Car sensors keep tabs of the health of your vehicle and ultimately let your mechanic know when it needs a tune-up. A group of nanoengineers have taken a step toward doing the same in humans by creating an electronic mesh that can fold into a syringe and be injected into an organ to measure biological activity. Though currently limited to use in mice, such a device might one day scan the brainwaves of epilepsy patients to gauge when a seizure is approaching, or the mesh might wrap around a heart to track its beat.
The nanoscopic fabric boasts flexible nanowires of nickel interwoven with silicon and soft plastic, which were then embedded with sensors made from chromium, palladium and platinum. (Bling!) When finished, the ultrathin mesh could wrap on top of itself and fit inside a syringe with a diameter of 100 micrometer — less than four thousandths of an inch. That’s about 20,000 times thinner than your largest blood vessel — the aorta — or about 20 times wider than one of its red blood cells.
Once the ultrathin mesh is introduced into an organ, it unfurls to more than 30 times the width of the syringe and embeds into the tissue.

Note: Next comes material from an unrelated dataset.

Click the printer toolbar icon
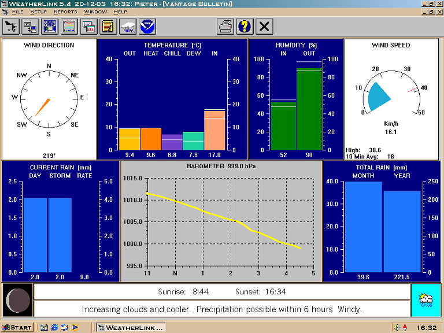 coord(225,27)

After injecting the mesh into the brains of mice, the researchers found that nerve cells began attaching to the electronic device as if it was a regular portion of the connective tissue that holds the brain together — known as the extracellular matrix. Once implanted, the team recorded brain waves in the hippocampus — a region that governs learning and memory. A follow-up exam showed that the mesh could be implanted without causing inflammation or perceivable injury to the brain.